David Andala & Ashina Albert v Republic [2016] KEHC 6863 (KLR) | Defective Charge Sheet | Esheria

David Andala & Ashina Albert v Republic [2016] KEHC 6863 (KLR)

Full Case Text

REPUBLIC OF KENYA.

IN THE HIGH COURT OF KENYA AT KAKAMEGA.

CRIMINAL APPEAL NO. 18 OF 2014.

DAVID ANDALA :::::::::::::::::::::::::::::::::::::::::::::::: 1ST APPELLANT

ASHINA ALBERT ::::::::::::::::::::::::::::::::::::::::::::::: 2ND APPELLANT

VERSUS

REPUBLIC ::::::::::::::::::::::::::::::::::::::::::::::::::::::::::: RESPONDENT

(An appeal from the conviction and sentence of C. Kendagor – AG. SRM in Kakamega Chief Magistrate’s Court Criminal Case 1019 of 2012 delivered on 13th February, 2014. )

J U D G M E N T.

1. The appellants were charged with the offence of interfering with boundary features contrary to section 24 (1) of the Registration of Lands Act Cap 300 Laws of Kenya. The particulars were that David Andala and Ashina Albert on the 17th day of May, 2012 at Emuramba village, Shiunzu sub-location Lurambi location in Kakamega Central district within Western province jointly unlawfully interfered with boundary features of Land parcel No. Butsotso/Shikoti/2369 belonging to Hilda Shiumbe Nyangala.

Petition of appeal

2. The appellants being dissatisfied with the conviction and sentence meted to each one of them, filed similar petitions of appeal raising the following grounds:-

(i) That the honourable trial magistrate erred both in law and fact in convicting and sentencing the appellant without sufficient evidence warranting the conviction and sentence of the appellant;

(ii)That the learned trial magistrate erred both in law and in fact in convicting the appellant when actually there was no boundary that was destroyed;

(iii)That the learned trial magistrate shifted the burden of proof to the appellant and engaged in speculative conjecture;

(iv)That the sentence imposed upon the appellant was too harsh and the learned trial magistrate did not consider the appellant’s mitigation; and

(v)That the learned trial magistrate failed to consider the appellant’s defence and in particular the matter before her was purely civil and not criminal (sic).
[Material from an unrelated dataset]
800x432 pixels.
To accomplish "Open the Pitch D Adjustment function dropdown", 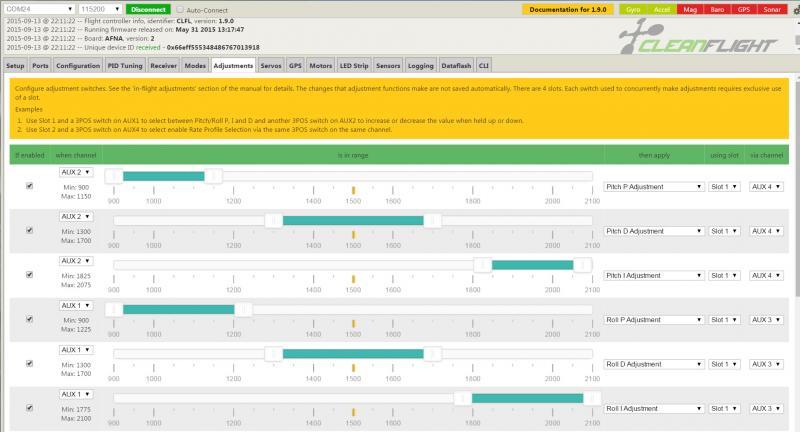I will pos(653,231).
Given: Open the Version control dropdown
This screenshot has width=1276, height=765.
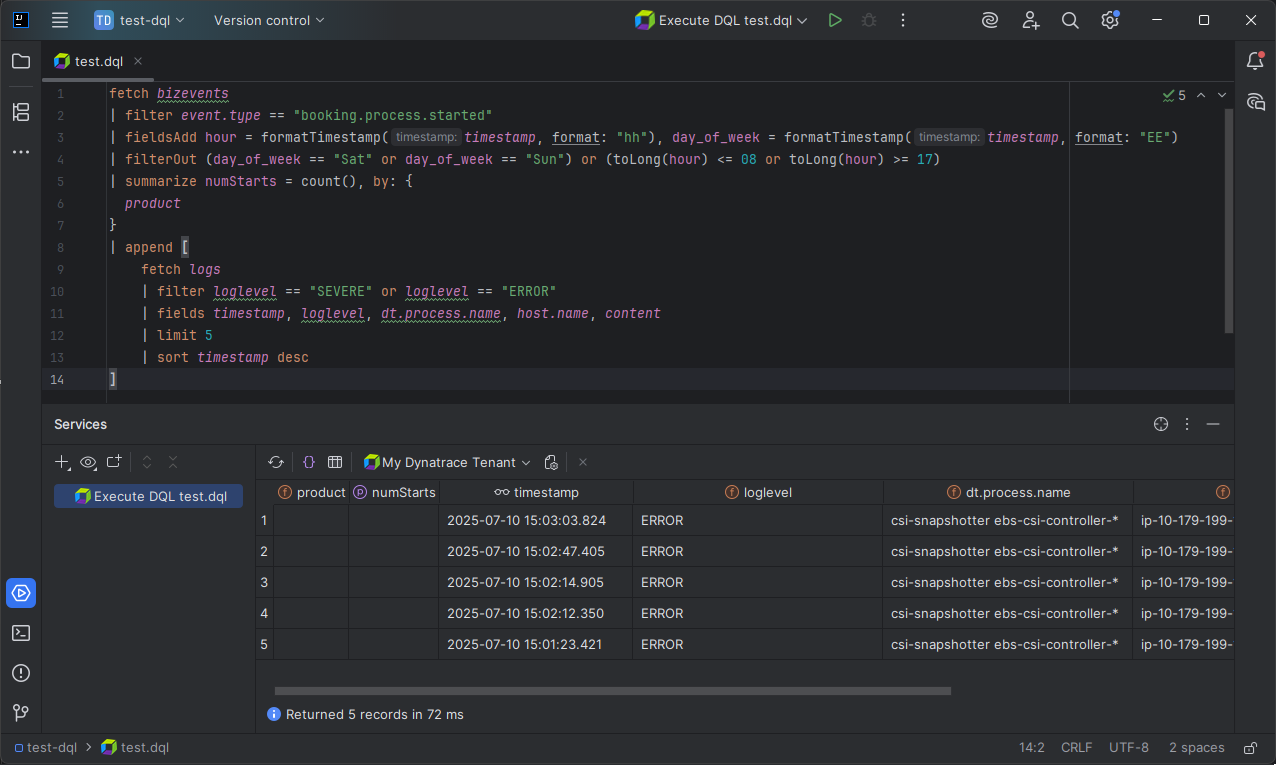Looking at the screenshot, I should [x=269, y=20].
3. At the hearing of the appeals, Kakamega High Court Criminal Appeal Nos. 18 of 2014 and 19 of 2014 were consolidated and heard as Kakamega High Court Criminal Appeal No. 18 of 2014.
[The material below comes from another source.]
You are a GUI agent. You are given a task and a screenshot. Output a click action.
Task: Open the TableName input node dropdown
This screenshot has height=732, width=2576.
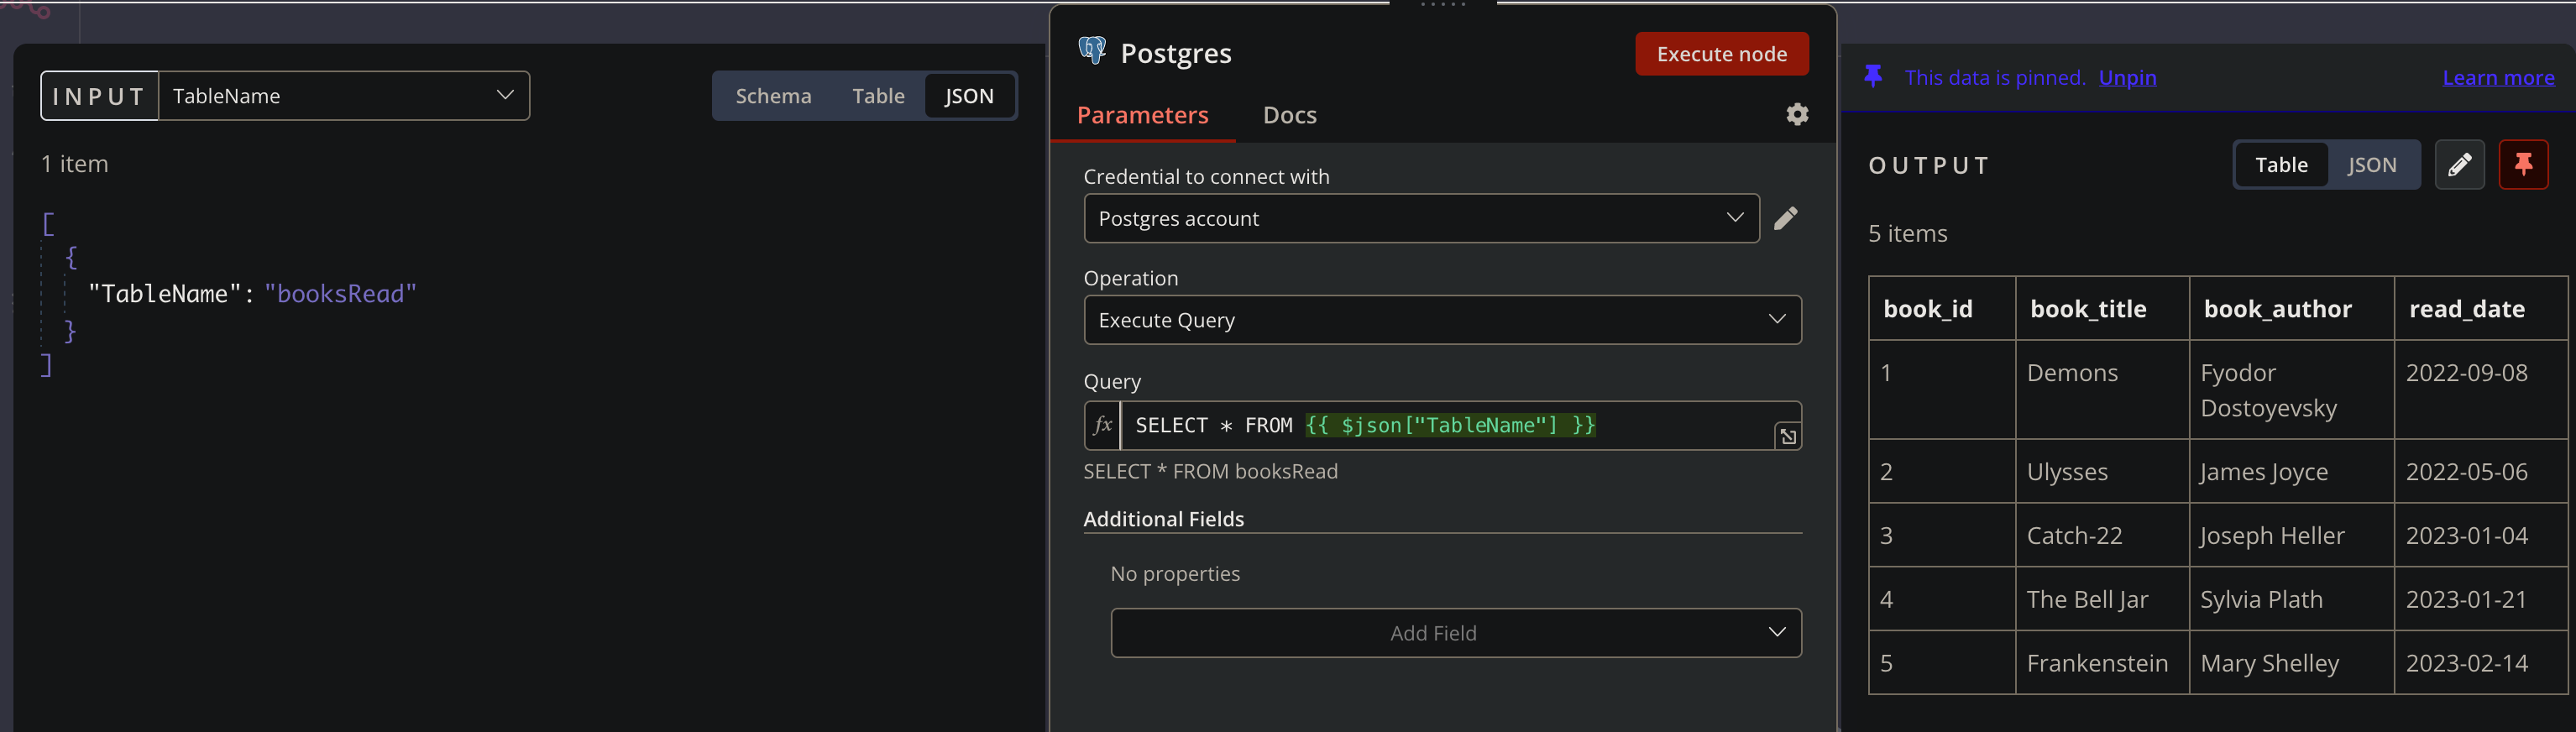pyautogui.click(x=344, y=96)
The Appellants’ submissions

4. Mr. Nandwa, learned counsel for the appellants submitted that the gist of the matter was that the Land Registrar had erected new boundaries on LR. No. Butsotso/Shikoti/2369. The boundary features were the new ones. The trees that were cut were not within the new boundaries and the land Registrar did not give evidence in court and failure to call him was a big blow to the case. Mr. Nandwa submitted that all the witnesses who testified including PW2 said that the new boundary which was erected was intact and no boundaries were destroyed. The trial court took the evidence of PW3 as corroborating PW1’s evidence. Mr. Nandwa submitted that PW3 was not the complainant and that the appellants did not repeatedly destroy the boundary that touched on PW3’s parcel of land.

The respondent’s submissions

5. Mr. Oroni, learned prosecuting counsel conceded to the appeal on the ground that the Land Registrar was not called to adduce evidence to reinforce the prosecution case. He submitted that this was fatal to the prosecution’s case.
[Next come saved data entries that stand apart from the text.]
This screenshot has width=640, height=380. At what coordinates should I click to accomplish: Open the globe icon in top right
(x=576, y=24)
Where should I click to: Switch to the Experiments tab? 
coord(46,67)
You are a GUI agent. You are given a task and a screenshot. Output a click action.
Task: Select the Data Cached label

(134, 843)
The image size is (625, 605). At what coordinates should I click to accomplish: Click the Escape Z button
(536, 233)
Determination of the appeal

6. I have evaluated and analyzed the evidence on record as required of me as a 1st appellate court. This was as held in the case of David Njuguna Wairimu vs. R. [2010] eKLR that:-

“The Court of Appeal for East Africa, laid down what the duty of the first appellate court is. Its duty is to analyze and re-evaluate the evidence which was before the trial court and itself come to its own conclusions on that evidence without overlooking the conclusions of the trial court. There are instances where the first appellate court may, depending on the facts and circumstances of the case, come to the same conclusions as those of the lower court. It may rehash those conclusions. We do not think there is anything objectionable in doing so, provided it is clear that the court has considered the evidence on the basis of the law and the evidence to satisfy itself on the correctness of the decision.”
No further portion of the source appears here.